Depois que os especialistas financeiros deram as suas recomendações, Francisco nomeou o cardeal australiano George Pell para reformular o sistema financeiro instalado. Pell havia renovado com sucesso o sistema financeiro na Arquidiocese de Melbourne e na Arquidiocese de Sidney. Ele também é um dos nove cardeais assessores do Papa Francisco.
Embora já estando de posse de tanto poder, Pell seria também o responsável por um conselho supervisor presidido por outro membro do próximo de Francisco, o Cardeal Reinhard Marx, arcebispo de Munique.
Enquanto Pell é conhecidamente um conservador, Marx tende mais para o lado progressista, atestando a capacidade incomum deste pontífice de, ao mesmo tempo, separar e equilibrar o poder dentro do Vaticano.
Apesar das tentativas de desacreditar Pell (provavelmente por pessoas descontentes de dentro da Cúria), Francisco apoiou vigorosamente as suas reformas.
Se o Banco do Vaticano é o nosso principal exemplo, o segundo vai ser, certamente, a encíclica Laudato Si’ – o chamado corajoso de Francisco a amarmos e protegermos a Terra em época de mudanças climáticas devastadoras.

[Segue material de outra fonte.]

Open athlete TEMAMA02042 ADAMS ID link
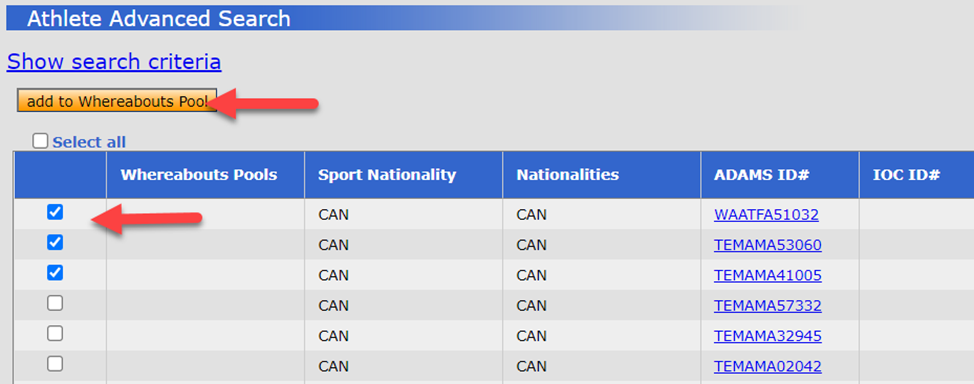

Por causa da Laudato Si’, as dioceses americanas e organizações católicas estão, cada vez mais, desafiadas a desinvestir de bilhões de dólares antes investidos em combustíveis fósseis. Há um ano, a University of Dayton, instituição marista nos EUA, prometeu desinvestir em empresas de combustíveis fósseis. Em junho, uma campanha liderada por um aluno convenceu a Universidade de Georgetown a anunciar que não mais iria investir diretamente em empresas de carvão.

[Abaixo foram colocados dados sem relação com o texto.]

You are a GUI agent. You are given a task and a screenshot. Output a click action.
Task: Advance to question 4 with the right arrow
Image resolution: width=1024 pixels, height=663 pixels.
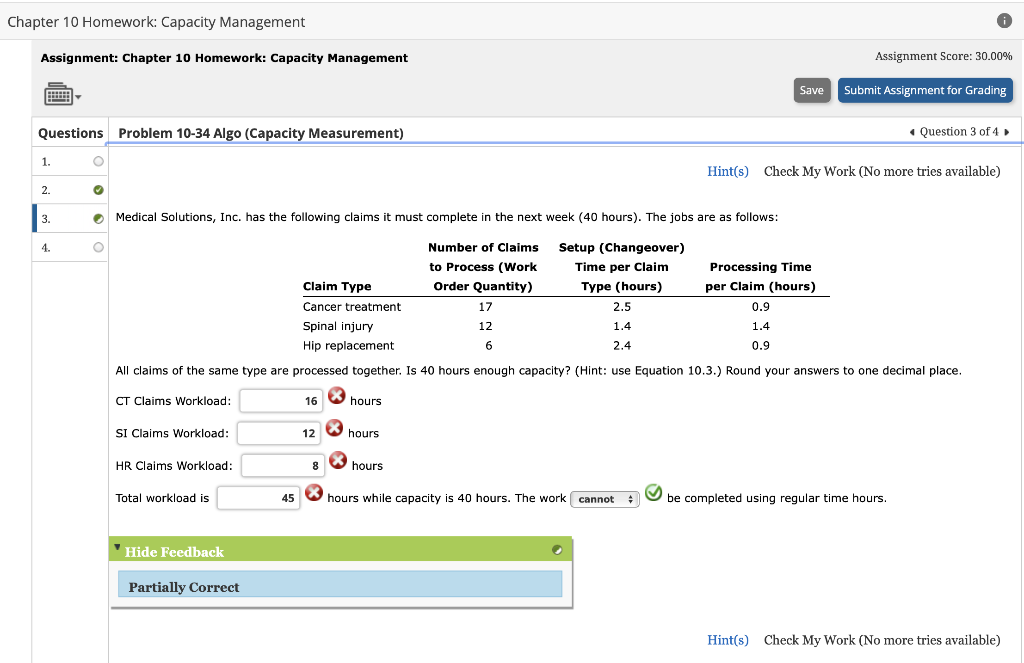point(1007,131)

Recentemente, a Arquidiocese de Chicago disse à Reuters que iria rever os seus investimentos de 100 milhões dólares em combustíveis fósseis.

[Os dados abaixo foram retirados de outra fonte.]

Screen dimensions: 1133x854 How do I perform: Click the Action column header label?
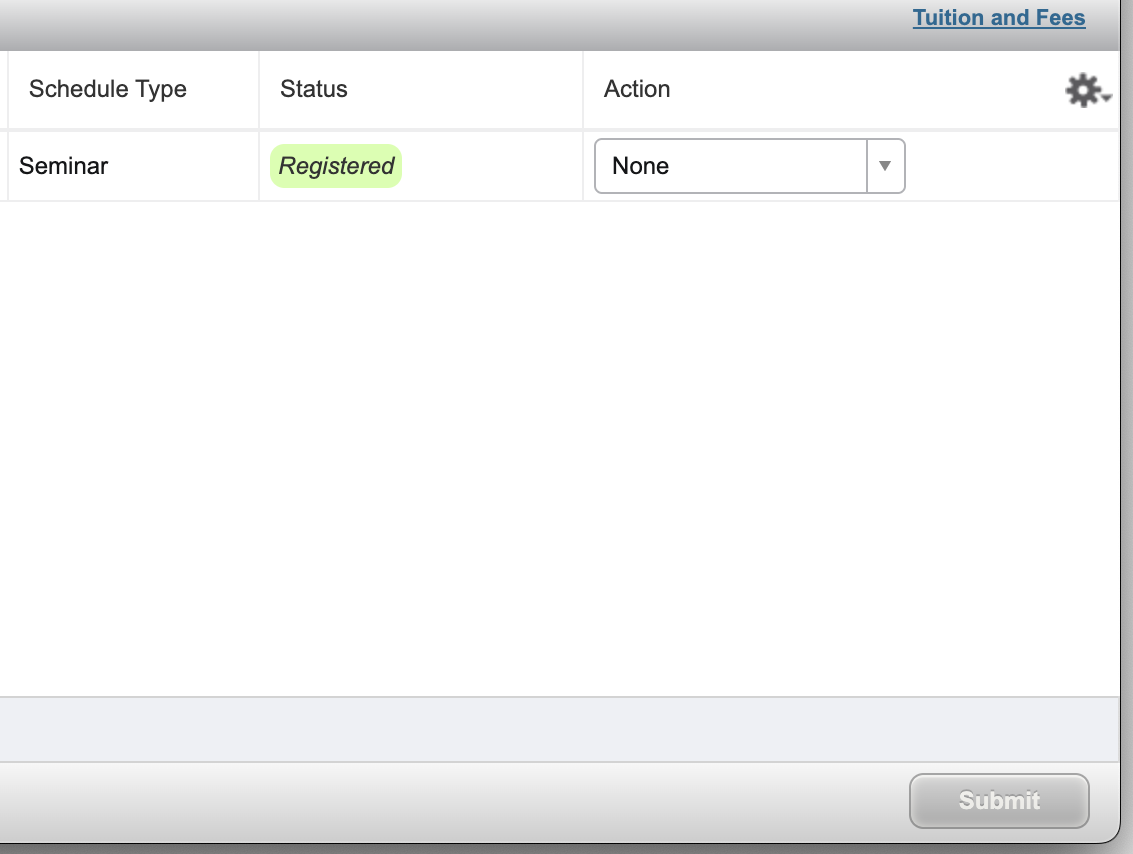(636, 89)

Ken Hackett, embaixador americano no Vaticano, acredita que a reunião do presidente Barack Obama com Francisco em março de 2014 pode ter contribuído para a decisão corajosa, tomada em 3 de agosto daquele ano, de reduzir as emissões de carbono em 32% com base nos níveis de 2005 até 2030.
Provavelmente não é coincidência que o Movimento Católico Global pelo Clima foi lançado nas Filipinas pelo Cardeal Luis Antonio Tagle em 7 de julho, apenas três semanas depois que a encíclica do Papa, Laudato Si’, havia sido emitida.
Tagle é alguém especial para o Francisco. Este recentemente o nomeou como um dos três presidentes do Sínodo dos Bispos sobre a família a acontecer em outubro próximo em Roma.
O Movimento Católico Global pelo Clima é uma coalizão de 140 organizações católicas que buscam coletar pelo menos 1 milhão de assinaturas antes da cúpula das Nações Unidas sobre o clima a se realizar em Paris em novembro deste ano. Em maio, o Papa Francisco endossou a campanha, quando ele se reuniu com representantes do próprio movimento no Vaticano.
Para coincidir com o anúncio de Francisco de proclamar 1º de setembro como o “Dia Mundial de Oração pelo Cuidado da Criação”, o Movimento Católico Global pelo Clima pensou atividades e celebrações destinadas a educar as pessoas sobre o tema e defender o meio ambiente. (Os materiais produzidos estão disponíveis neste link.)
Com a ajuda de prelados progressistas como Tagle, Francisco está conseguindo se conectar com os movimentos de base que apoiam esta prioridade de seu papado.
Talvez devêssemos acrescentar “organizador comunitário” à extensa lista de atributos do papa.
Aposto que o presidente Obama iria gostar deste apelido.
Com estes dois líderes, talvez possamos inspirar as pessoas comuns em todo o planeta a louvar e proteger a nossa bela casa.
National Catholic Reporter, 20-08-2015.

Um comentário:

  1. "Talvez devêssemos acrescentar “organizador comunitário” à extensa lista de atributos do papa."

    a História já o vai inscrevendo, dia após dia, nos anais planetário.